The authoritative opinion of the High Court - the parents of young children - thus protects against ejection.On the other hand.This is one of the reasons why the woman who asked how to proceed was further negotiated with the employer and tried to achieve a compromise with him.

You have the right to a shorter time but the employer has to defend his operation

The employer is pursuant to Section 241 (.1 of the Labor Code obliged to take into account the needs of employees and employees care for children when enrolling employees in shifts.If an employee or an employee caring for a child under 15 years of age or pregnant for shorter working hours or other appropriate regulation of the set weekly working hours, the employer is obliged to.2 of the Labor Code to comply with their request if it does not prevent serious operational reasons.

The employer is therefore obliged to comply with the application for shorter working hours if it does not prevent serious operational reasons that employees must explain.What are serious operational reasons authorizing employers to comply with employees, how they are evaluated, how they approach the disputed cases of the courts when the employer does not want to adjust the parents of young children appropriately, we wrote earlier:

Try to compromise

In the above -mentioned case, the employer requesting unpaid leave has made a lack of insufficient and formalistic justification that it needs to provide its operation and full scope of the services provided.On the other hand, the mother's requirements were too strict.It has not shown any significant effort to organize the regime of the day so that it can meet the possible legitimate requirements of the employer in the interest of operation - it insisted on specific hours at which she is willing to work for a shorter working time with which the employer has already agreed, although working hours are in the employer's competence.

Therefore, it is always necessary to act and avoid a dispute if possible.If it occurred, in this case, the employee would probably not be successful, because on the one hand the employer did not show the helpfulness of unpaid leave, proceeded formally, but was willing to discuss shorter working hours,When she dictated the specific hours of work of work.

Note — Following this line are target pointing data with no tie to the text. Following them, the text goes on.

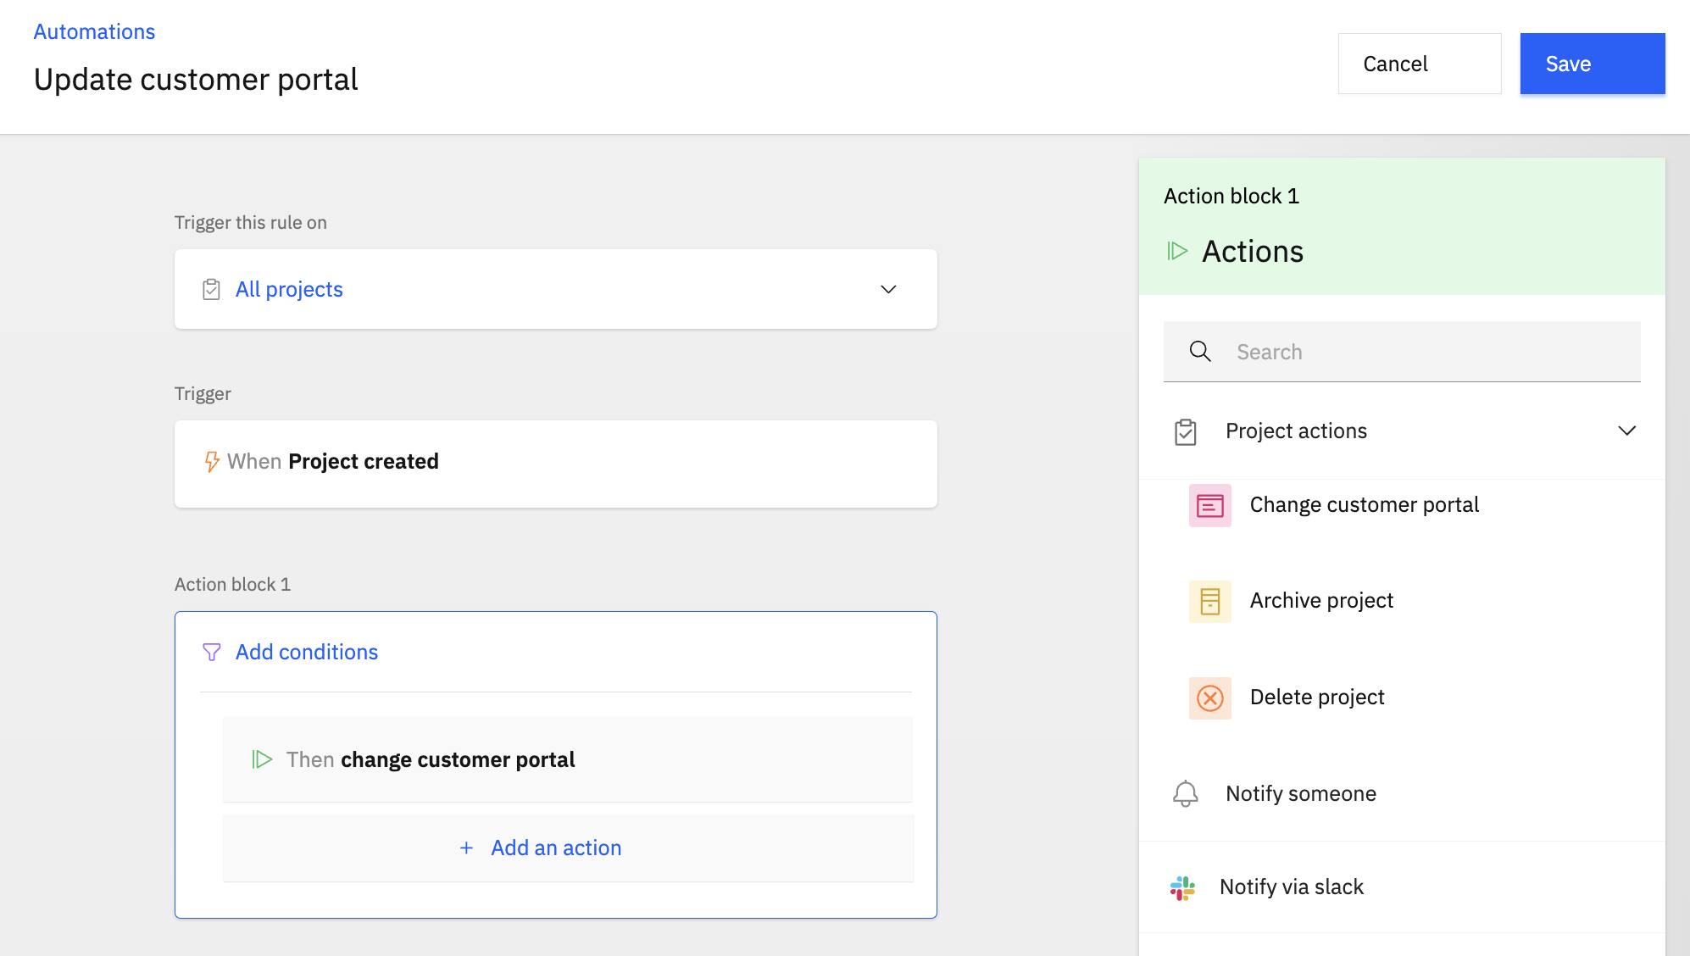Select the Then change customer portal row
Image resolution: width=1690 pixels, height=956 pixels.
(567, 759)
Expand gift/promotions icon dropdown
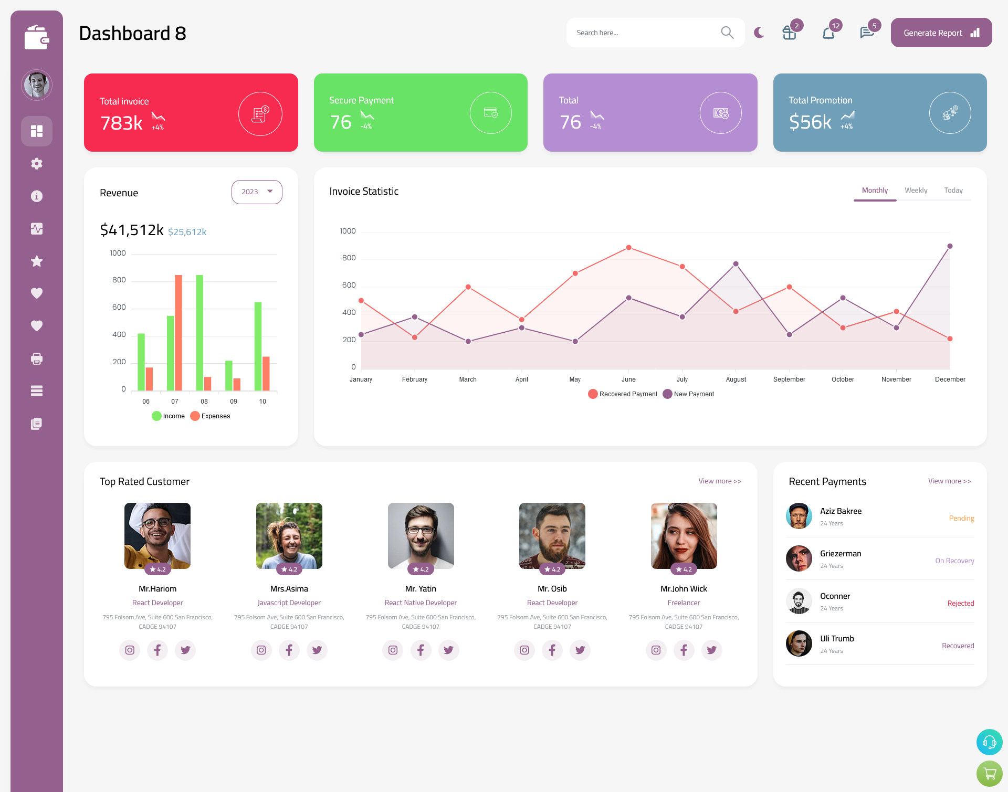This screenshot has width=1008, height=792. [789, 34]
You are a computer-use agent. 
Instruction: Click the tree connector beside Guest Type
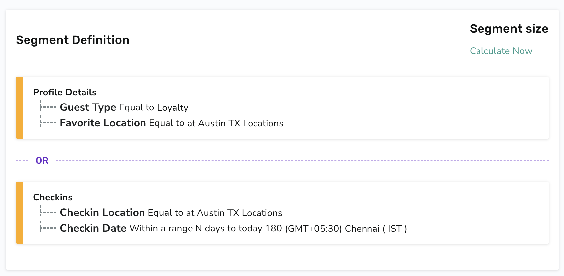tap(48, 106)
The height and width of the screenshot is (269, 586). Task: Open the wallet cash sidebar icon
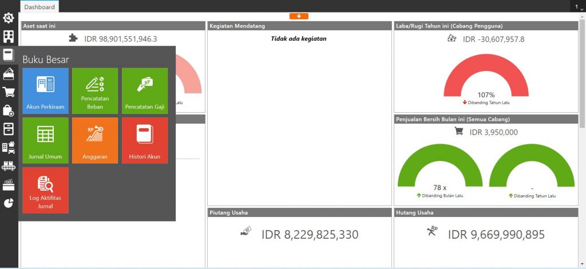(x=9, y=74)
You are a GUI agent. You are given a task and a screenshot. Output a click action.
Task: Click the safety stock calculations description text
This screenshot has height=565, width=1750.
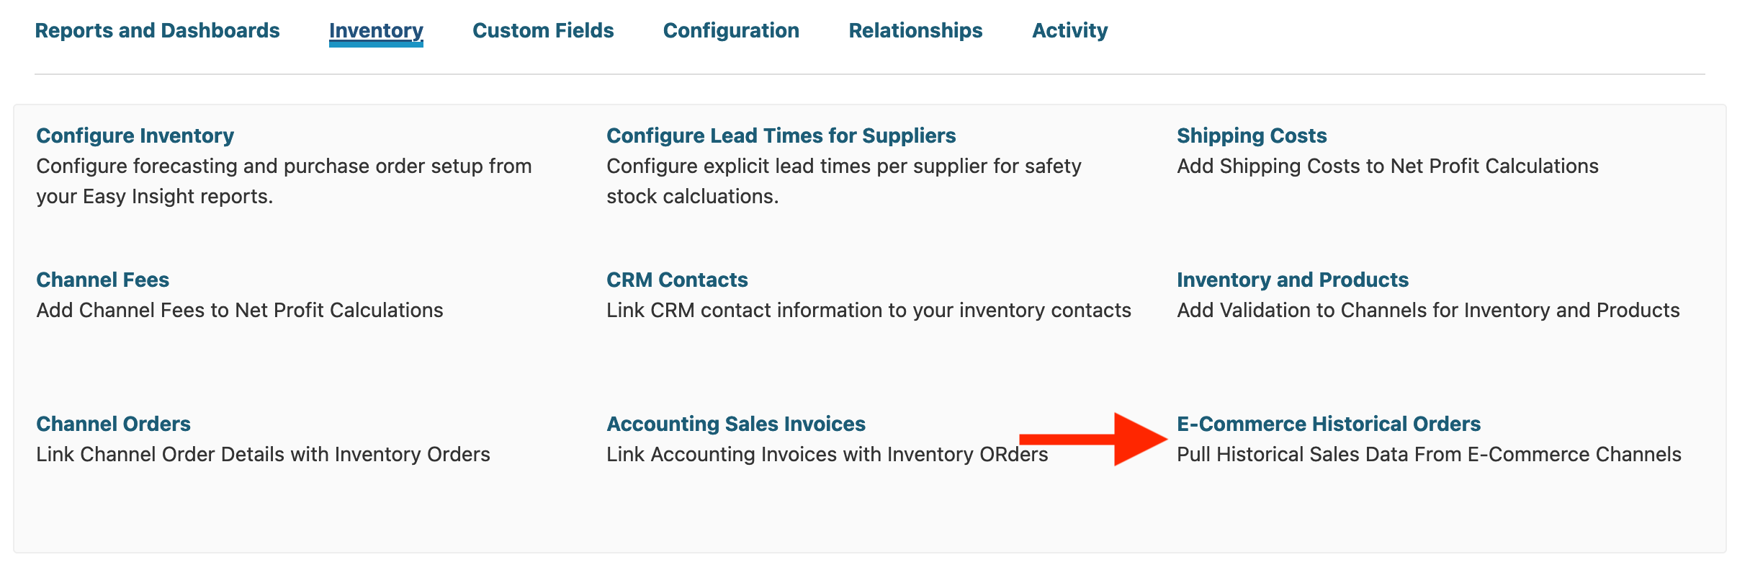click(x=843, y=180)
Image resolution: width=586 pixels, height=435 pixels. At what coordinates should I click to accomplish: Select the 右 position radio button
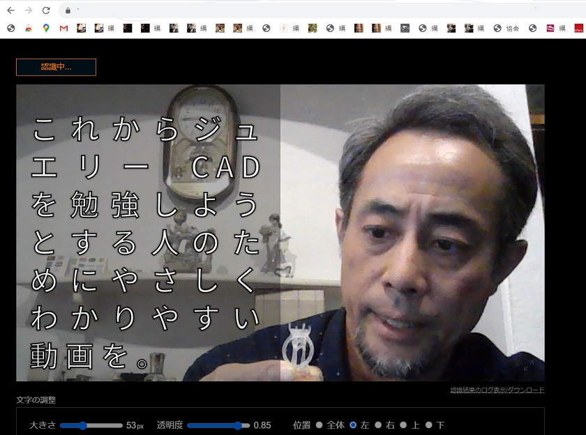(378, 425)
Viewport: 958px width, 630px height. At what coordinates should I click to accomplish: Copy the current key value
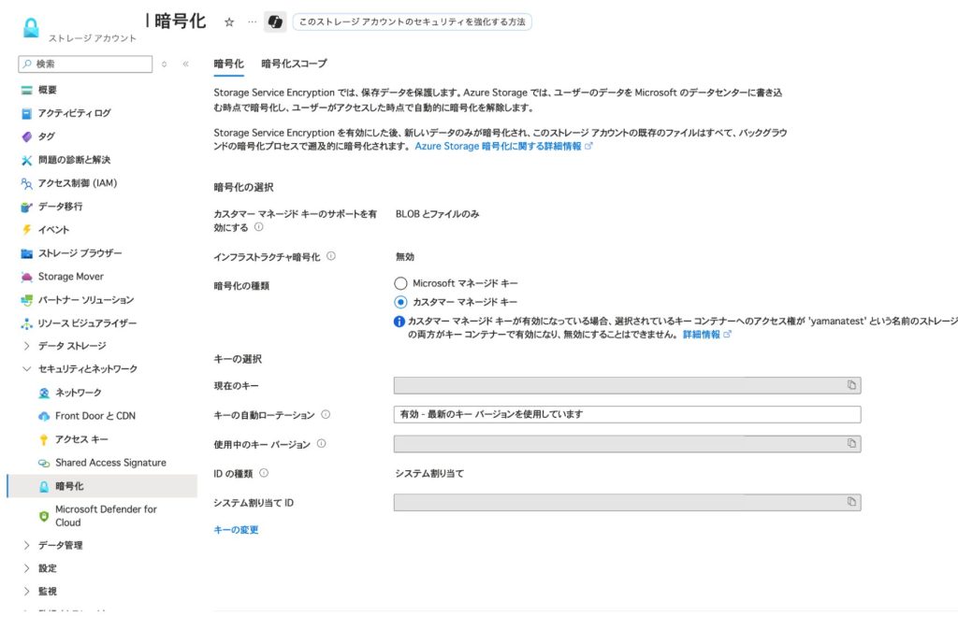point(851,385)
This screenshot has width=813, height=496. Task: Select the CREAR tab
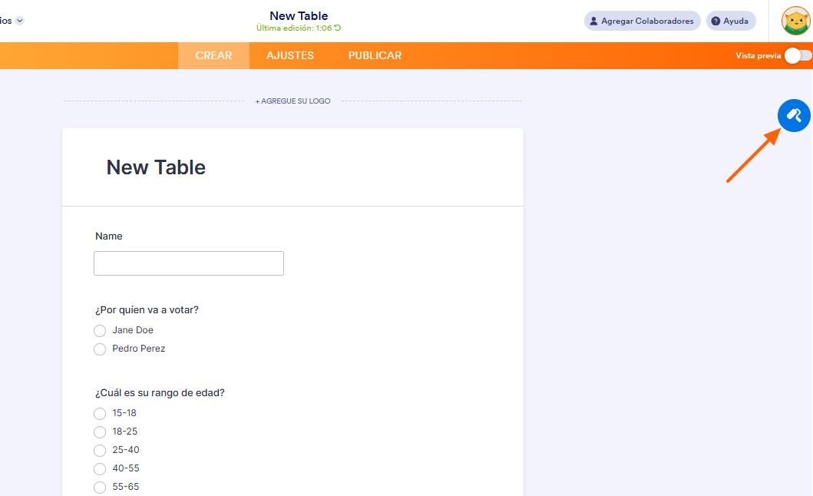(x=213, y=55)
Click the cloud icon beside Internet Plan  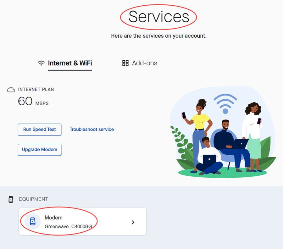(x=11, y=90)
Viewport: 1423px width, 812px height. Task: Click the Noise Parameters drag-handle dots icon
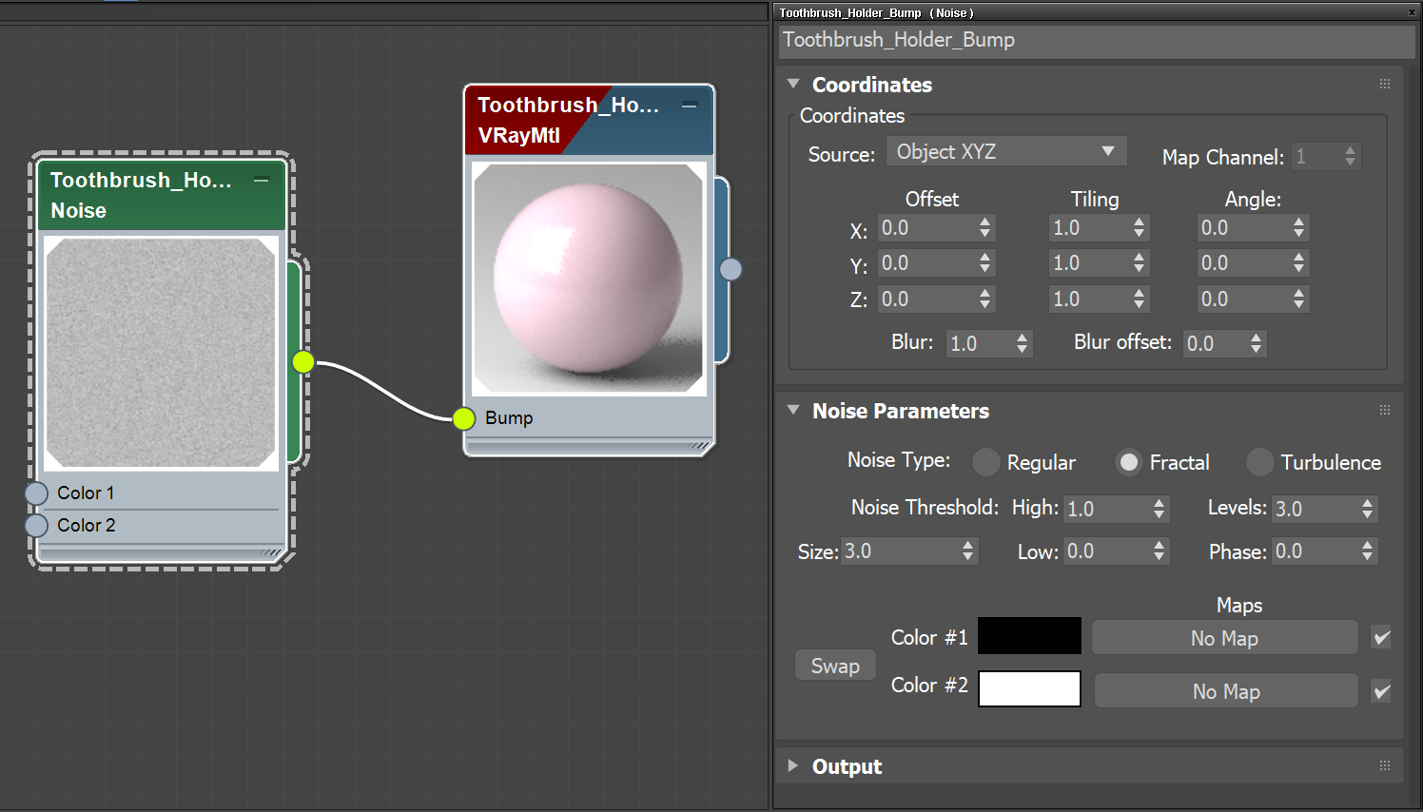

Perhaps it was not the case of this mother, but some employees do not understand at all that the employer is buying their workforce and is not an institutional institute.Especially small employers, when they have to meet all the requirements of employees, even of legal demands, have really complicated, which employees do not understand.

Final Summary of Options

If you do not really agree with the employer to provide unpaid leave or shorter working time or other appropriate work hours, you have the opportunity to terminate the employment relationship, as wellcourt if you have not joined work not from furiantism, but really because you cannot ensure babysitting and care for your child.

In case of success in the dispute, you are entitled to compensation in the form of wage compensation for the period from the moment you tell the employer that you insist on further employment until the dispute resolved.